■ Exercise aim
When you reach the line holding "search magnifier icon", please begin to restate the lines word for word and continue through the last one in the material, excluding pictures.

■ Data for review
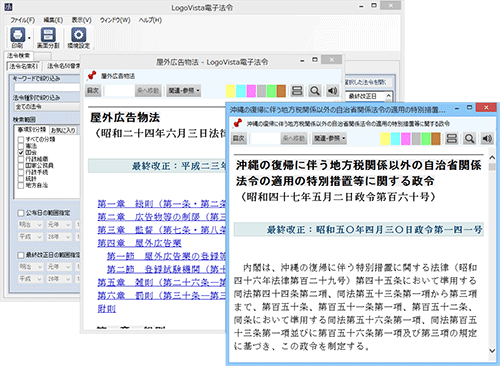Click the 目次 button in Okinawa window
Viewport: 500px width, 366px height.
[x=239, y=138]
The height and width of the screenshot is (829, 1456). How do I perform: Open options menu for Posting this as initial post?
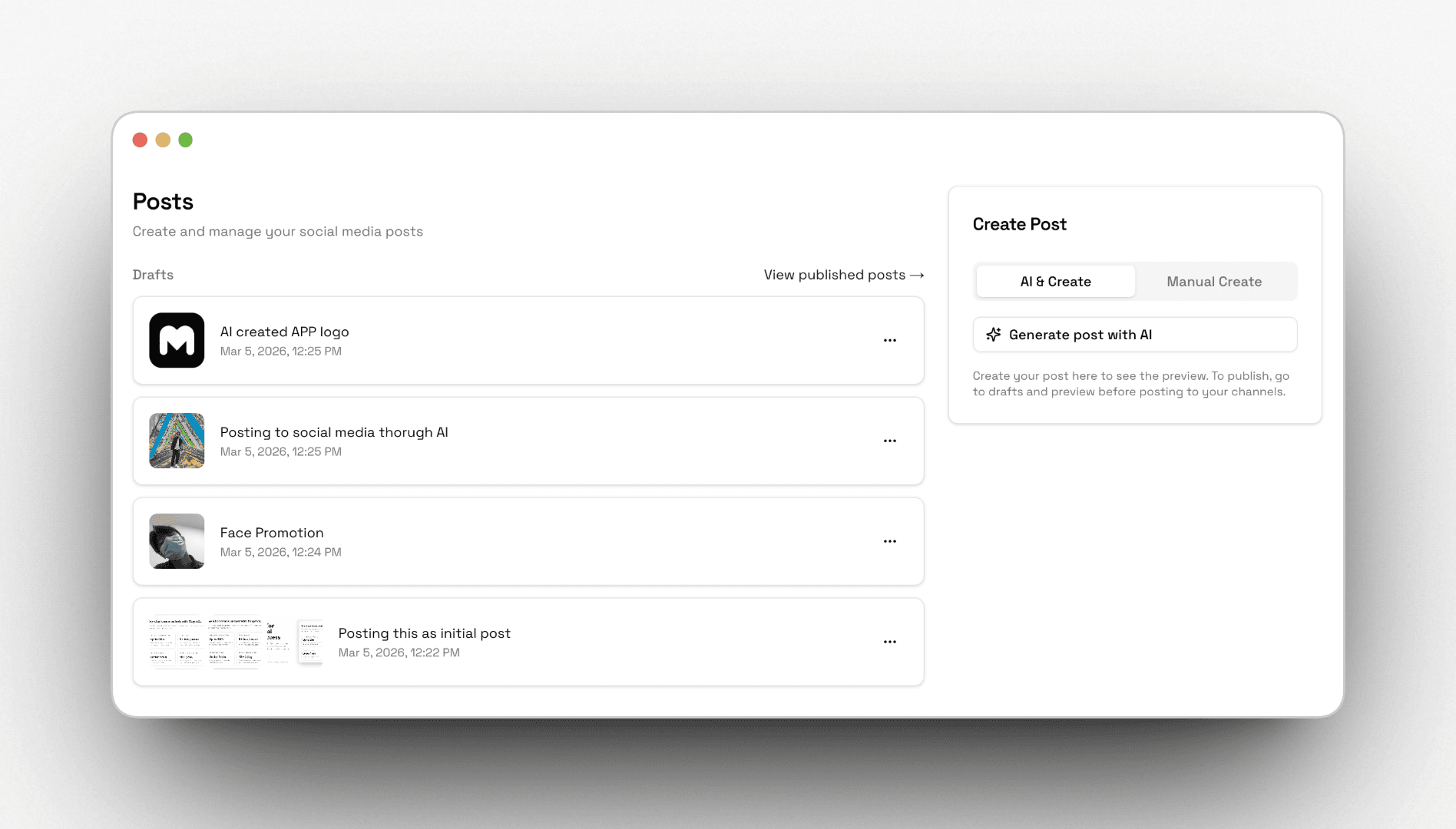click(x=889, y=642)
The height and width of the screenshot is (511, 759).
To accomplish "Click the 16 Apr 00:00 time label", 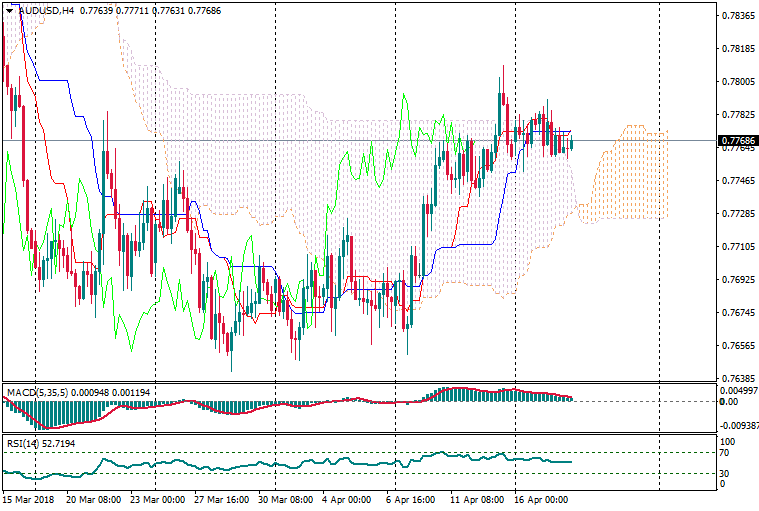I will 540,498.
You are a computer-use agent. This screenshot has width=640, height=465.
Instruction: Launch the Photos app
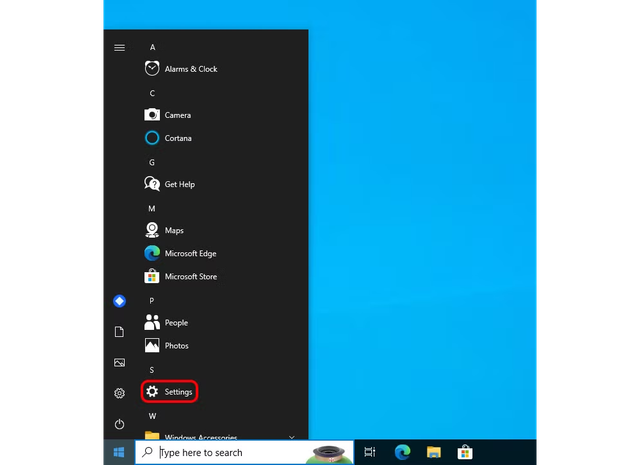176,346
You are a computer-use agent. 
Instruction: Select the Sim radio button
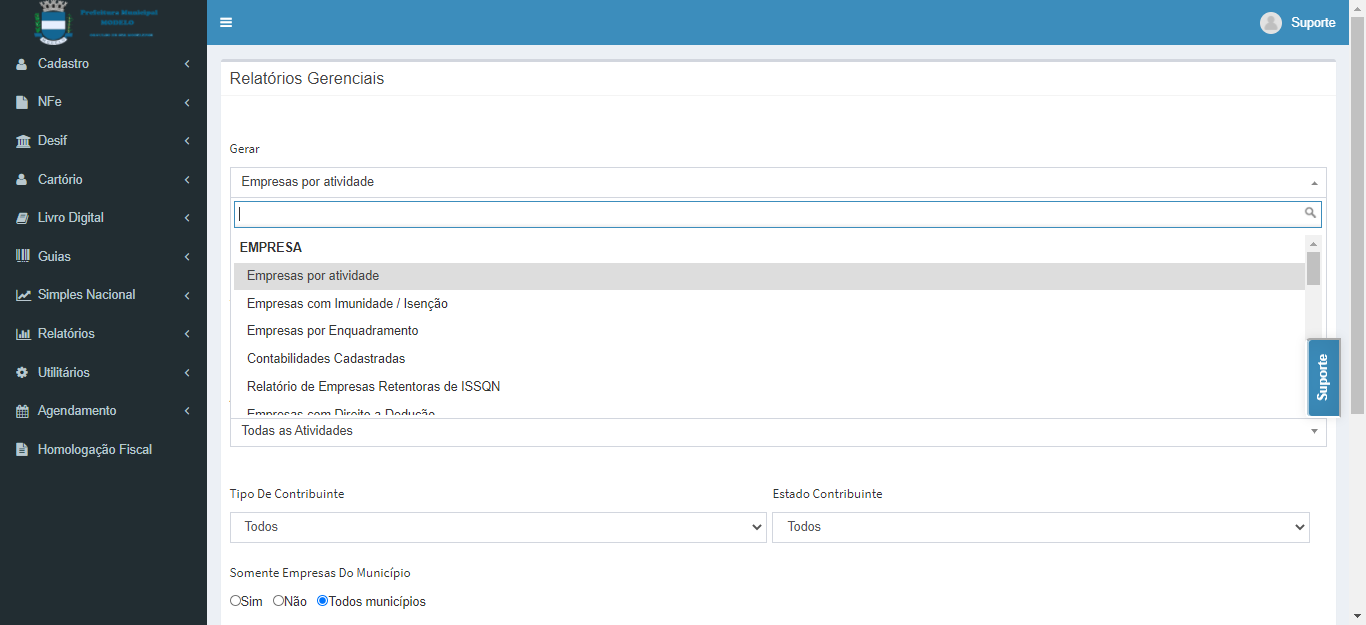(x=236, y=601)
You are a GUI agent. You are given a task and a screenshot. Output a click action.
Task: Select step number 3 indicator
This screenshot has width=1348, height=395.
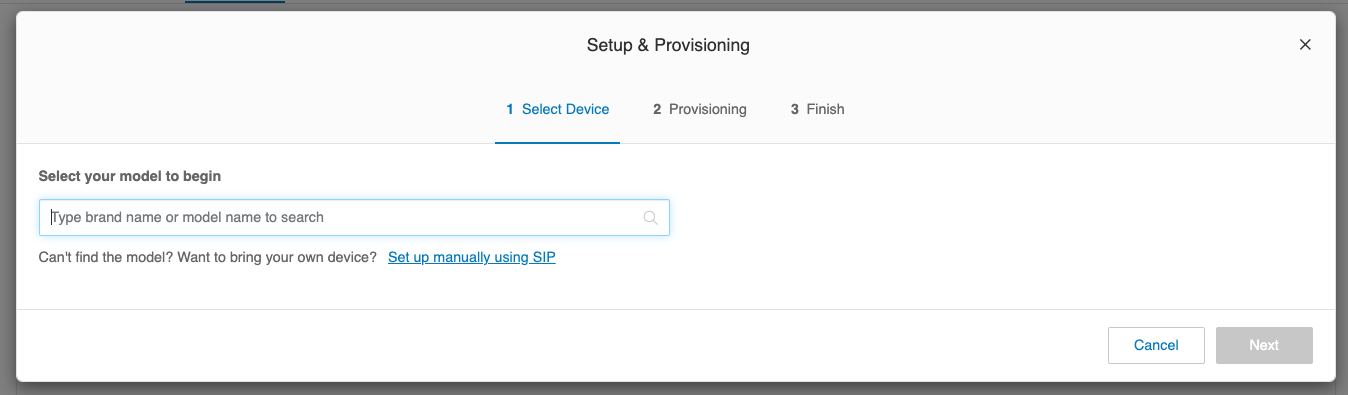[795, 109]
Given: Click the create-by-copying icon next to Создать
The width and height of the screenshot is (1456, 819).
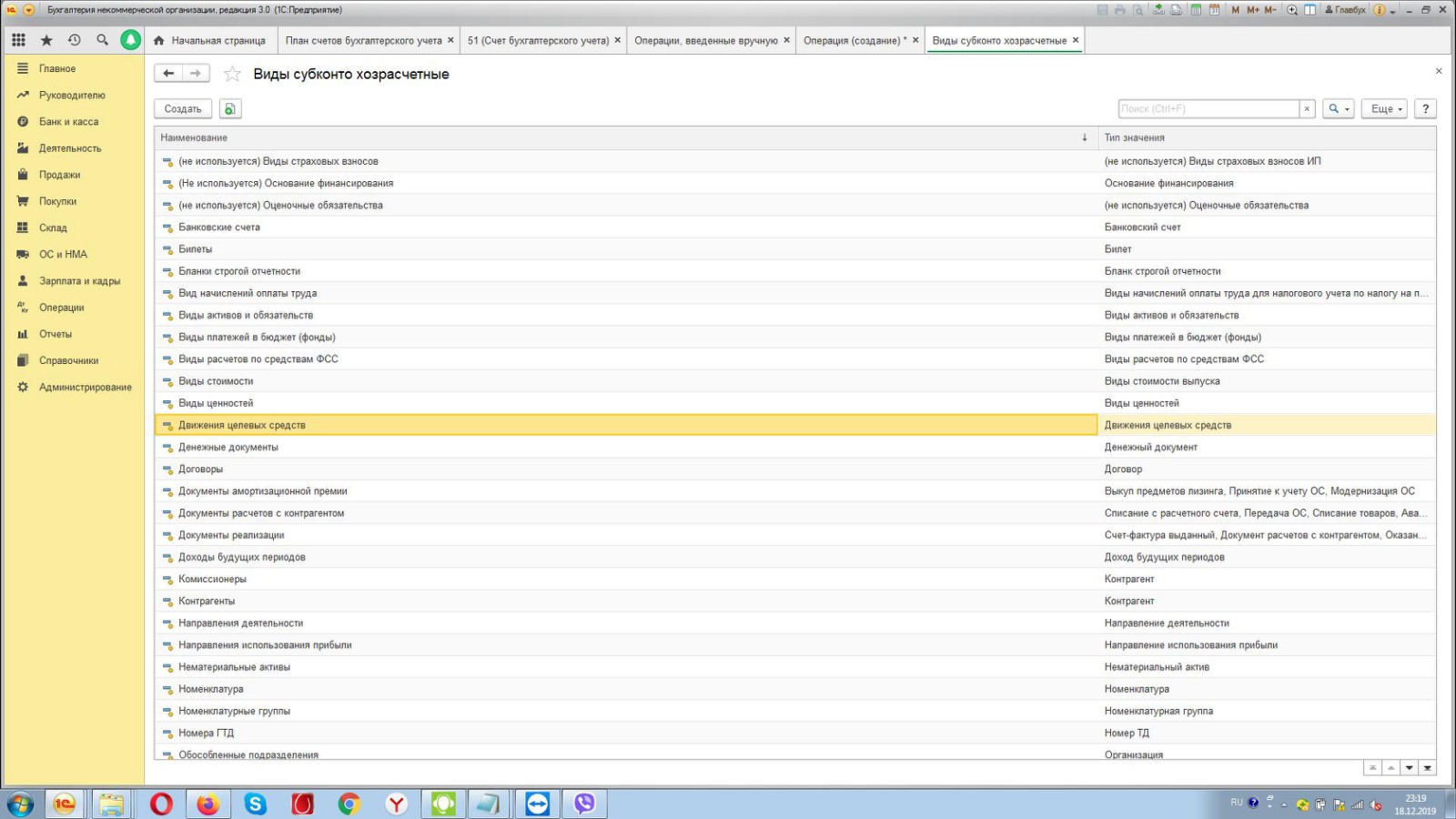Looking at the screenshot, I should [x=230, y=109].
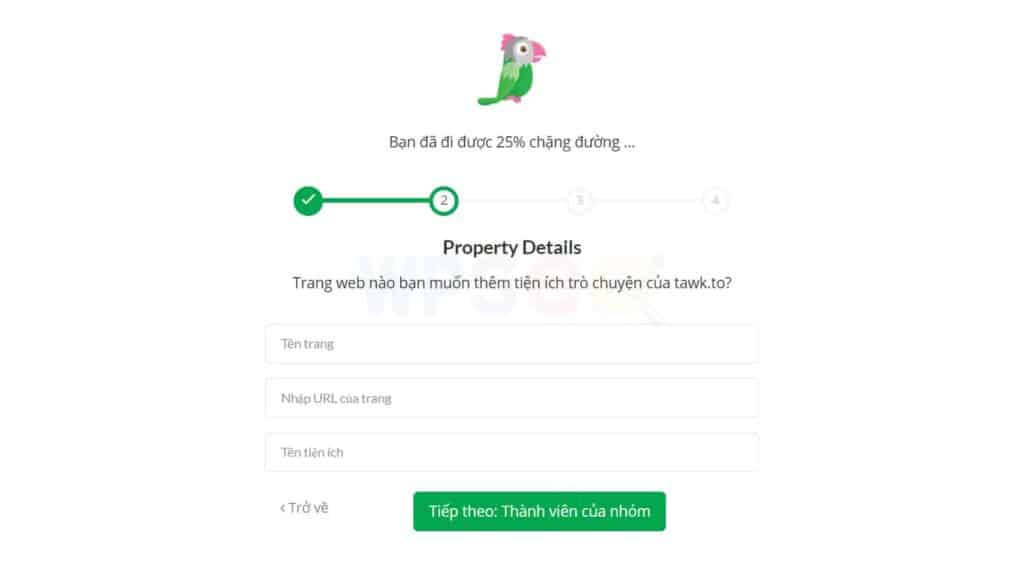
Task: Click the step 2 progress circle
Action: (444, 200)
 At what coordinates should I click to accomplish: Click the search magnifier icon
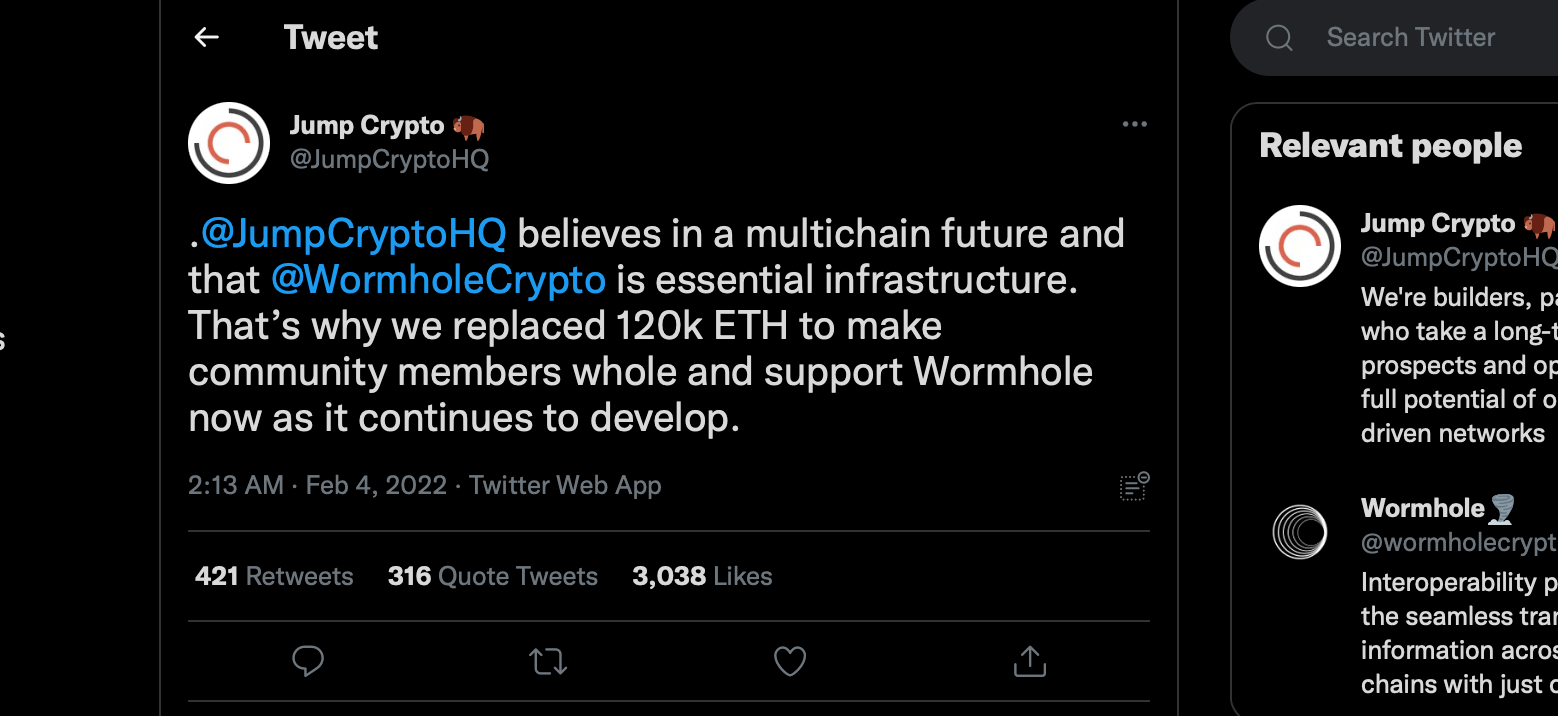1279,38
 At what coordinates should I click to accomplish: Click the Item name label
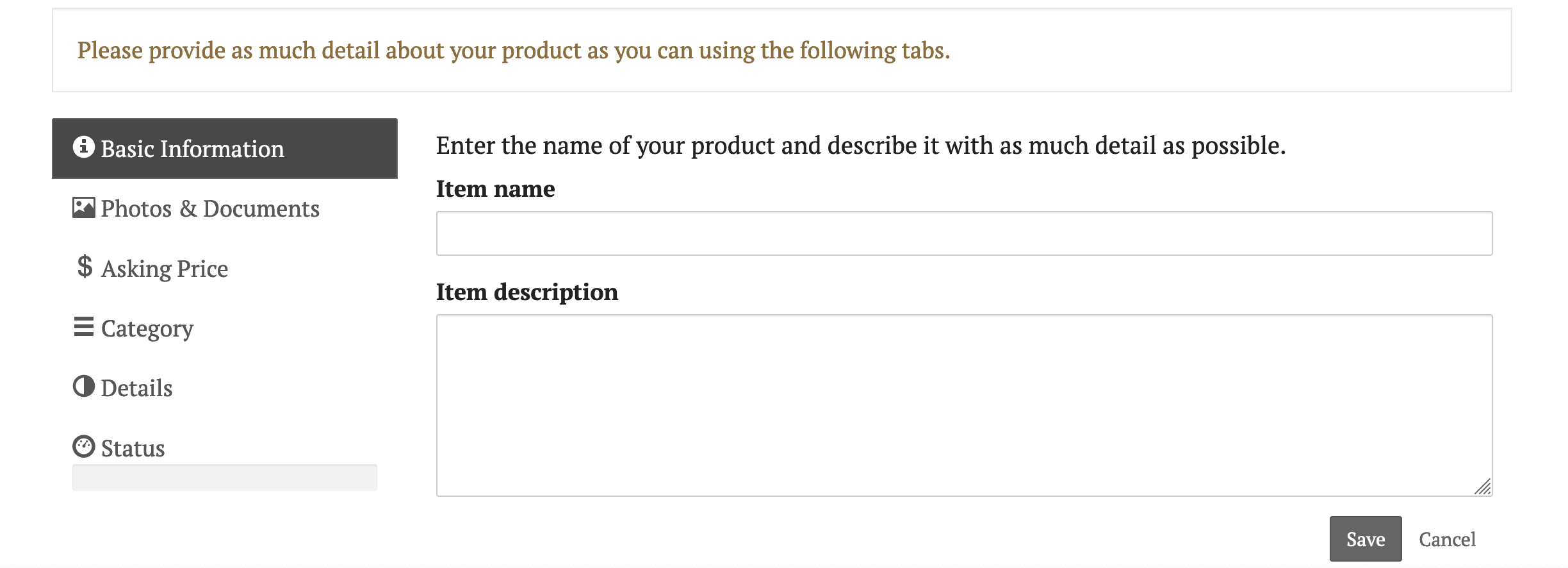click(x=496, y=188)
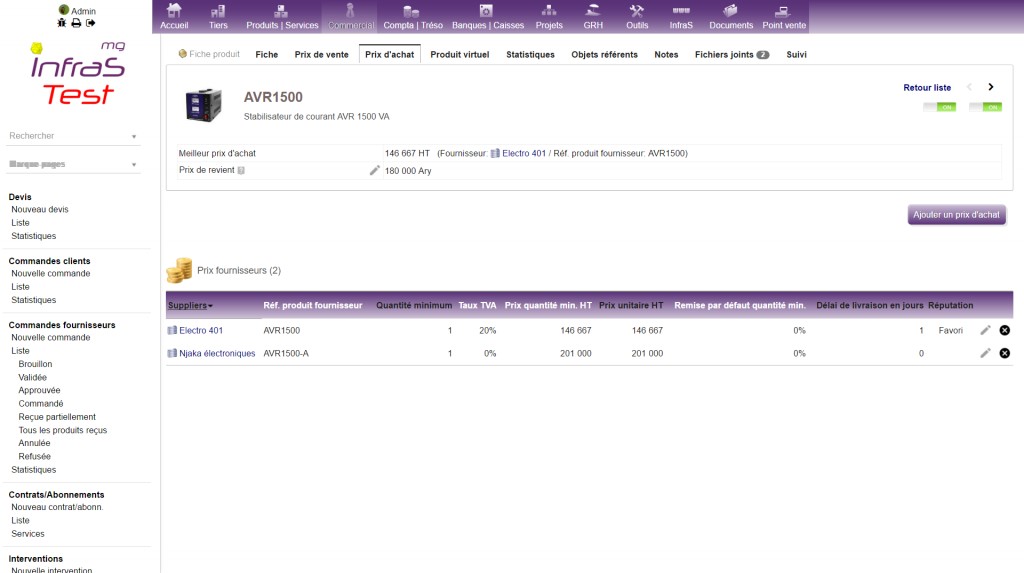Switch to the Prix de vente tab
This screenshot has height=573, width=1024.
pos(322,55)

■ Answer space
 At what coordinates should I click to accomplish: Click the search magnifier icon
1279,38
 At what coordinates should I click to accomplish: Click the Item name label
click(x=496, y=188)
Switch to the Prix de vente tab
This screenshot has height=573, width=1024.
pos(322,55)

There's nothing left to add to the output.